Automatically Closing Unpaid Orders Using Redis Key Expiration Events with Spring Boot
This article demonstrates how to use Redis key‑expiration notifications together with Spring Boot to automatically close orders that remain unpaid after a configurable timeout, eliminating inefficient polling and providing a clean backend solution for order lifecycle management.
Hello, I am a senior architect. This article explains how to automatically close unpaid orders by listening to Redis key‑expiration events.
Business scenario : When an order is created, it should be automatically closed if it is not paid within a certain period. Polling with scheduled tasks is inefficient because each order has a different creation time, and a short polling interval hurts performance.
The proposed solution is to store a Redis key for each order (the key is the order ID) with a TTL (e.g., 30 minutes). When the key expires, Redis can notify a listener, which then locates the order by its key and marks it as closed.
Enabling Redis key‑expiration notifications : Edit redis.conf and set the notify-keyspace-events option to include Ex . The flag meanings are:
K : keyspace events (prefix __keyspace@ )
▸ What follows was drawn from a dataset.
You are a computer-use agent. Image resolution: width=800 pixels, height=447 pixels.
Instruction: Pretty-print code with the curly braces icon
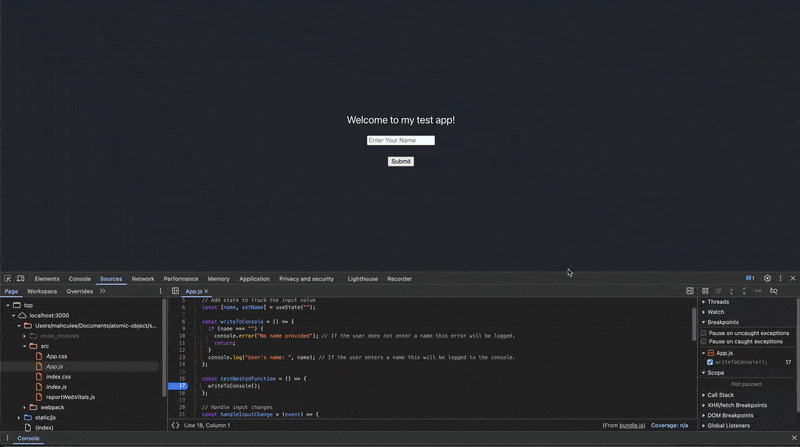tap(175, 425)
E : keyevent events (prefix __keyevent@ )
g : generic commands (del, expire, rename, …)
$ : string commands
l : list commands
s : set commands
h : hash commands
z : sorted‑set commands
x : expired events (triggered when a key expires)
e : eviction events (triggered by memory‑policy eviction)
A : all events (alias for g$lshzxe )
Dependency : Add the Spring Data Redis starter to your pom.xml :
<dependency>
<groupId>org.springframework.boot</groupId>
<artifactId>spring-boot-starter-data-redis</artifactId>
</dependency>Configuration : Define a RedisListenerConfig class that creates a RedisMessageListenerContainer bean.
import org.springframework.context.annotation.Bean;
import org.springframework.context.annotation.Configuration;
import org.springframework.data.redis.connection.RedisConnectionFactory;
import org.springframework.data.redis.listener.RedisMessageListenerContainer;
@Configuration
public class RedisListenerConfig {
@Bean
RedisMessageListenerContainer container(RedisConnectionFactory connectionFactory) {
RedisMessageListenerContainer container = new RedisMessageListenerContainer();
container.setConnectionFactory(connectionFactory);
return container;
}
}Listener implementation : Create a RedisKeyExpirationListener that extends KeyExpirationEventMessageListener and overrides onMessage to obtain the expired key and perform order cancellation logic.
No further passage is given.